一つになった集団が公道に降りると、次から次へとアタックが始まる。そこに加わったのが小野寺だ。残り1kmを切って牽制状態から新城雄大選手(KINAN Racing Team)、小石祐馬選手(Team UKYO SAGAMIHARA)ら6名によるスプリント勝負へともつれ込み、Sparkle Oita Racing Teamの孫崎大樹選手が巧みなコース取りで優勝を手中に収めた。小野寺は2位となり、「チームメイトが僕の勝負できる展開に持っていってくれたが、最後決めきれず悔しい。力勝負で負けた」と孫崎選手を讃えた。
総合1位のイエロージャージは増田がそのままキープ。小野寺も6位に入り、ブルージャージを堅守している。チームランキングも引き続き1位だ。

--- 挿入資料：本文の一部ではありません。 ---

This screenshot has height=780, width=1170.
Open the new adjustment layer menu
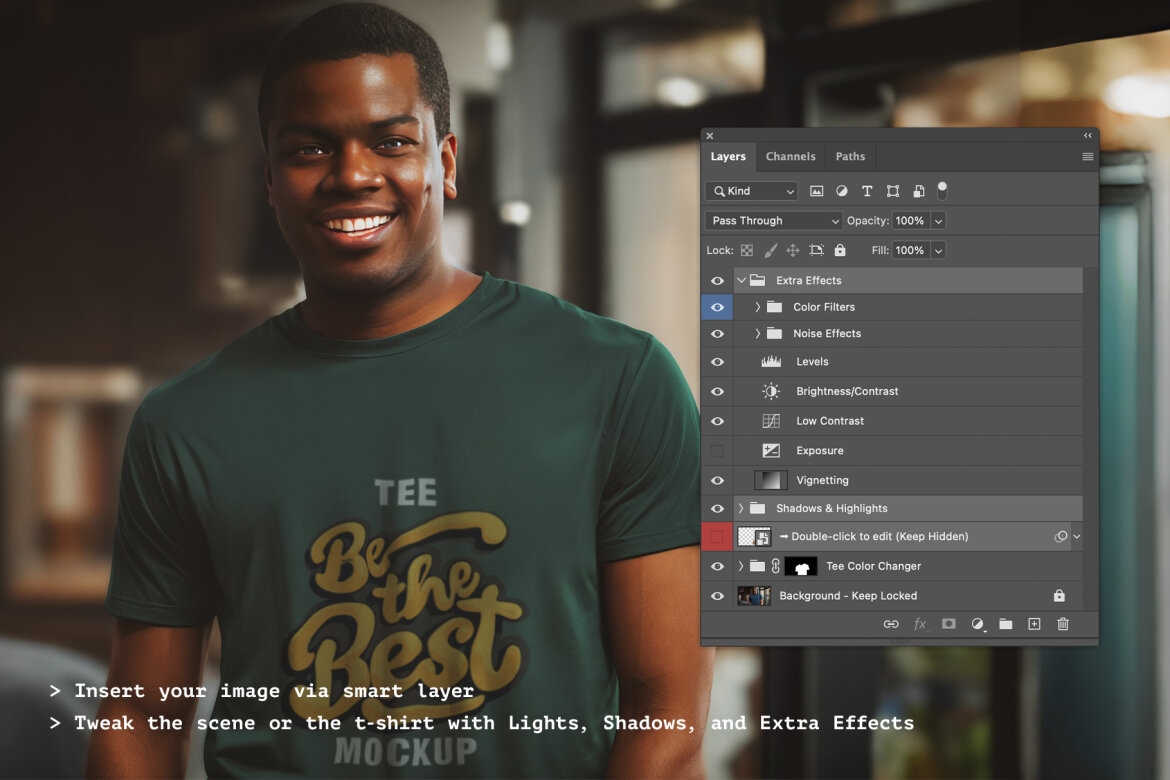tap(978, 624)
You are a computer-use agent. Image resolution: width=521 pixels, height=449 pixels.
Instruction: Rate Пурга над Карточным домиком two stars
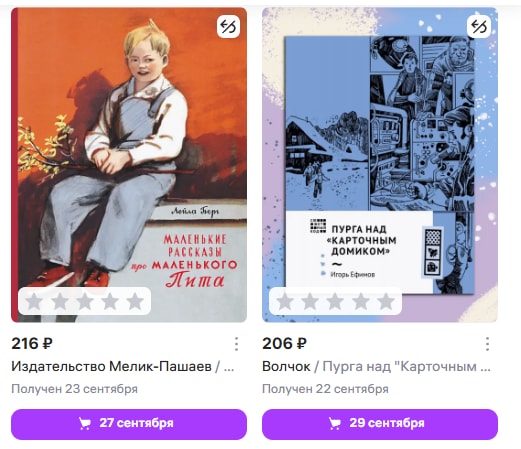[310, 301]
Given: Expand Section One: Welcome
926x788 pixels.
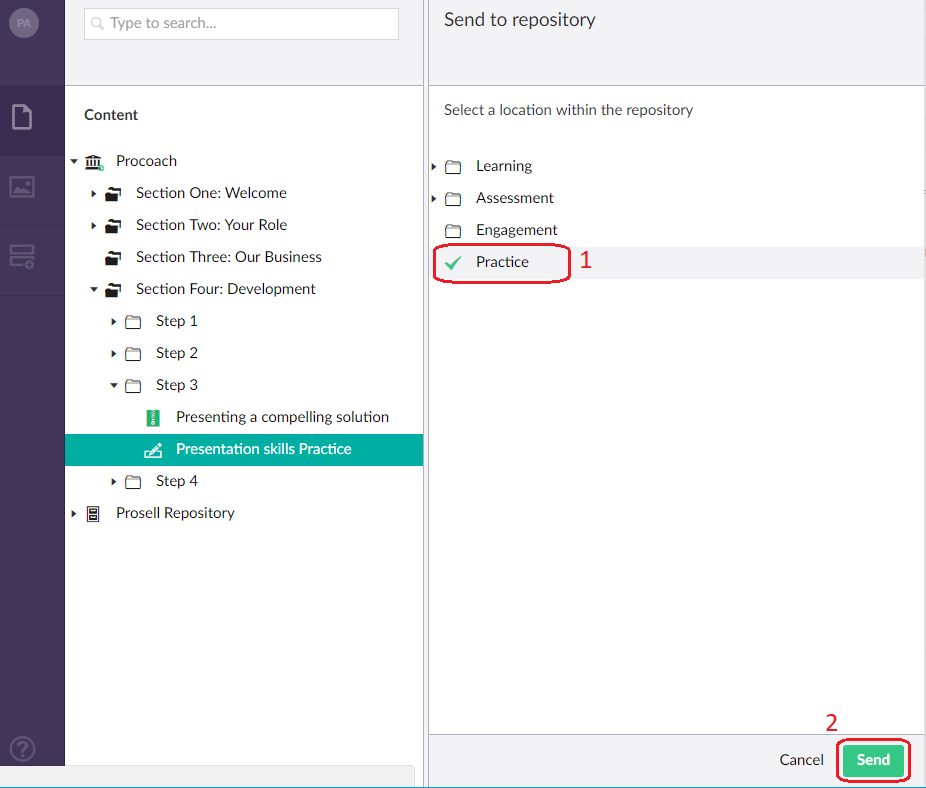Looking at the screenshot, I should (93, 192).
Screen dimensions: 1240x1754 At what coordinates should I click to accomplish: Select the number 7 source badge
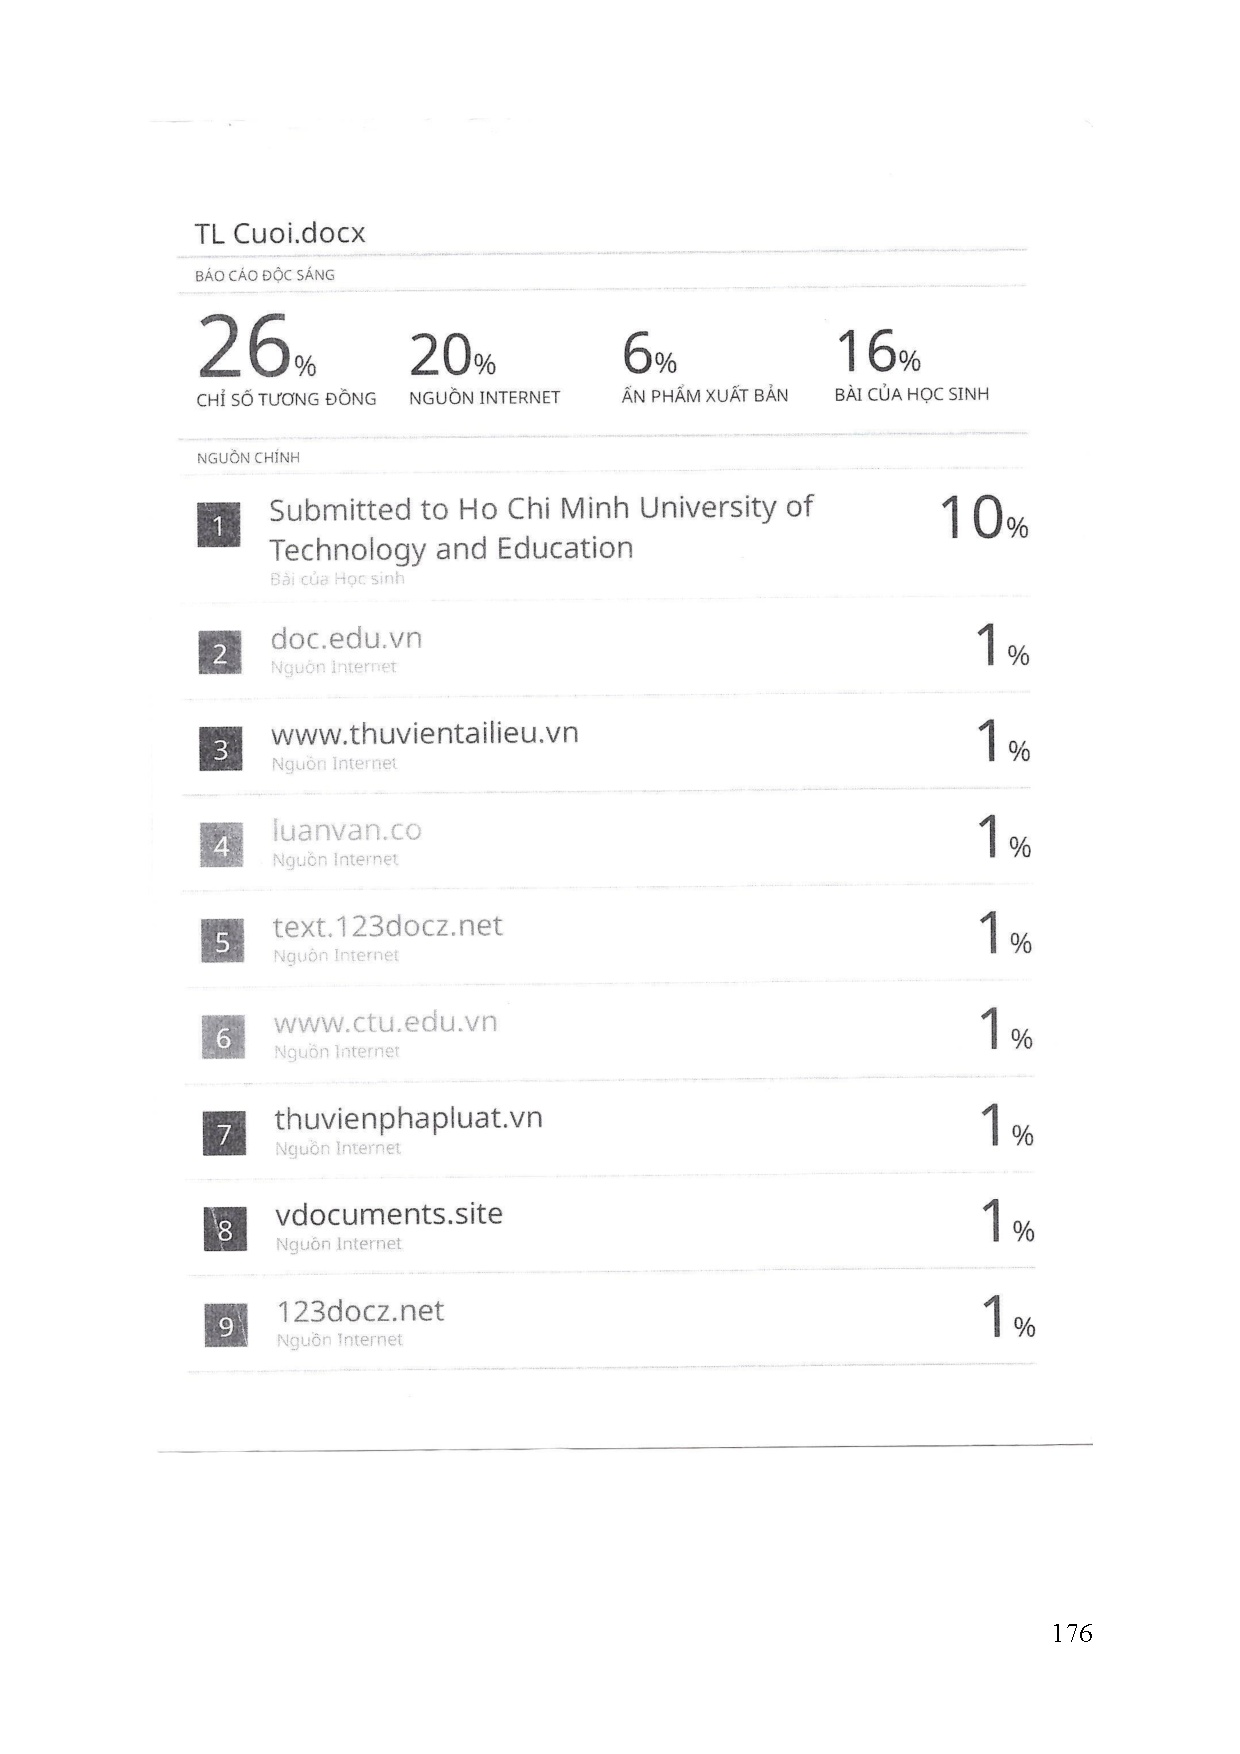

また、3周回終了時のスプリント賞「はた結び賞」を阿部が受賞。逃げに入ってから苦しかったと笑いながらも、「10数年選手をやっているが、自動車専用道路を走るのは今日が初めて。このレースを開催するにあたり尽力していただいた方々には、いい経験をさせていただいて、本当にありがとうございます」と関係者に感謝の気持ちも伝えた。